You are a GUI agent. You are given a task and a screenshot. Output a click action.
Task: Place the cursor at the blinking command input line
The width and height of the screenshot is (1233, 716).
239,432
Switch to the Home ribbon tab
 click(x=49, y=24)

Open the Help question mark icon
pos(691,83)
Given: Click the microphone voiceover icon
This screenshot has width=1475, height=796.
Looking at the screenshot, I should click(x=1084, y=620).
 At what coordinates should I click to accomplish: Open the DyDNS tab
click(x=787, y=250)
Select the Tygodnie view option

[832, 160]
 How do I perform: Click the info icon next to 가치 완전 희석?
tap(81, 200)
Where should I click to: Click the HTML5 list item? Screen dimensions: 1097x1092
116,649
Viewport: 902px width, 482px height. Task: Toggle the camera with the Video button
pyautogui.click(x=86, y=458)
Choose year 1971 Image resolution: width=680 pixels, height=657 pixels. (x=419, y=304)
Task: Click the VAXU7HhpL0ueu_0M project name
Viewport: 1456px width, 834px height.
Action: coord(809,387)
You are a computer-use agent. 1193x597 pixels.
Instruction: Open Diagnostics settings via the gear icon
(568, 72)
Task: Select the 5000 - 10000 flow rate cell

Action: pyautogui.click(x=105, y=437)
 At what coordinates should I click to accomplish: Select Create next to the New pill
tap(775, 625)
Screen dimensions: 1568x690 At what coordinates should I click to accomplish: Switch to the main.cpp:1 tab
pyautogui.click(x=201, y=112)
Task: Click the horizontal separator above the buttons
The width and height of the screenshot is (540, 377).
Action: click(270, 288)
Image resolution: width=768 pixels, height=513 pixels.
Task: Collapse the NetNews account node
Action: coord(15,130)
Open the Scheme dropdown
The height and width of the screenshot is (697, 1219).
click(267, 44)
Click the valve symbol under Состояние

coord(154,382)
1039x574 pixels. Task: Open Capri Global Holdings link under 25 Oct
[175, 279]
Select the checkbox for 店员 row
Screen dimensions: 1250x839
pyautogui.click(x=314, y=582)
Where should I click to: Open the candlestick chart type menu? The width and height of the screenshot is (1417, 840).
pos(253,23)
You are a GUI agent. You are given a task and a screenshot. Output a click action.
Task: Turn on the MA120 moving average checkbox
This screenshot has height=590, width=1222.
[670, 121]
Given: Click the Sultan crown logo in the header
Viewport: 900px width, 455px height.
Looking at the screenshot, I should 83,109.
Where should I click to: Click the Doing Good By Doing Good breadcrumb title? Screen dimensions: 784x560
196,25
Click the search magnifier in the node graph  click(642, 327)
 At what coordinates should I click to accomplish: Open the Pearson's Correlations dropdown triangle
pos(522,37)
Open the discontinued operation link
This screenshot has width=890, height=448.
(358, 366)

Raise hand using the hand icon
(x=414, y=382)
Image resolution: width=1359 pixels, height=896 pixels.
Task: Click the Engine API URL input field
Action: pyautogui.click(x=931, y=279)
● ● ● ●
§ EXERCISE REQUIREMENTS:
Reproduce each line above exactly.

§ EXERCISE RESPONSE:
You are a GUI agent. You are given a task and a screenshot. Output a click action.
Task: Place the cursor at the blinking command input line
The width and height of the screenshot is (1233, 716).
239,432
Switch to the Home ribbon tab
 click(x=49, y=24)

Open the Help question mark icon
pos(691,83)
Given: Click the microphone voiceover icon
This screenshot has width=1475, height=796.
Looking at the screenshot, I should click(x=1084, y=620).
 At what coordinates should I click to accomplish: Open the DyDNS tab
click(x=787, y=250)
Select the Tygodnie view option

[832, 160]
 How do I perform: Click the info icon next to 가치 완전 희석?
tap(81, 200)
Where should I click to: Click the HTML5 list item? Screen dimensions: 1097x1092
116,649
Viewport: 902px width, 482px height. Task: Toggle the camera with the Video button
pyautogui.click(x=86, y=458)
Choose year 1971 Image resolution: width=680 pixels, height=657 pixels. (x=419, y=304)
Task: Click the VAXU7HhpL0ueu_0M project name
Viewport: 1456px width, 834px height.
Action: coord(809,387)
You are a computer-use agent. 1193x597 pixels.
Instruction: Open Diagnostics settings via the gear icon
(568, 72)
Task: Select the 5000 - 10000 flow rate cell

Action: pyautogui.click(x=105, y=437)
 At what coordinates should I click to accomplish: Select Create next to the New pill
tap(775, 625)
Screen dimensions: 1568x690 At what coordinates should I click to accomplish: Switch to the main.cpp:1 tab
pyautogui.click(x=201, y=112)
Task: Click the horizontal separator above the buttons
The width and height of the screenshot is (540, 377).
Action: click(270, 288)
Image resolution: width=768 pixels, height=513 pixels.
Task: Collapse the NetNews account node
Action: coord(15,130)
Open the Scheme dropdown
The height and width of the screenshot is (697, 1219).
click(267, 44)
Click the valve symbol under Состояние

coord(154,382)
1039x574 pixels. Task: Open Capri Global Holdings link under 25 Oct
[175, 279]
Select the checkbox for 店员 row
Screen dimensions: 1250x839
pyautogui.click(x=314, y=582)
Where should I click to: Open the candlestick chart type menu? The width and height of the screenshot is (1417, 840).
pos(253,23)
You are a GUI agent. You are given a task and a screenshot. Output a click action.
Task: Turn on the MA120 moving average checkbox
This screenshot has height=590, width=1222.
[670, 121]
Given: Click the Sultan crown logo in the header
Viewport: 900px width, 455px height.
Looking at the screenshot, I should 83,109.
Where should I click to: Click the Doing Good By Doing Good breadcrumb title? Screen dimensions: 784x560
196,25
Click the search magnifier in the node graph  click(642, 327)
 At what coordinates should I click to accomplish: Open the Pearson's Correlations dropdown triangle
pos(522,37)
Open the discontinued operation link
This screenshot has width=890, height=448.
(358, 366)

Raise hand using the hand icon
(x=414, y=382)
Image resolution: width=1359 pixels, height=896 pixels.
Task: Click the Engine API URL input field
Action: pyautogui.click(x=931, y=279)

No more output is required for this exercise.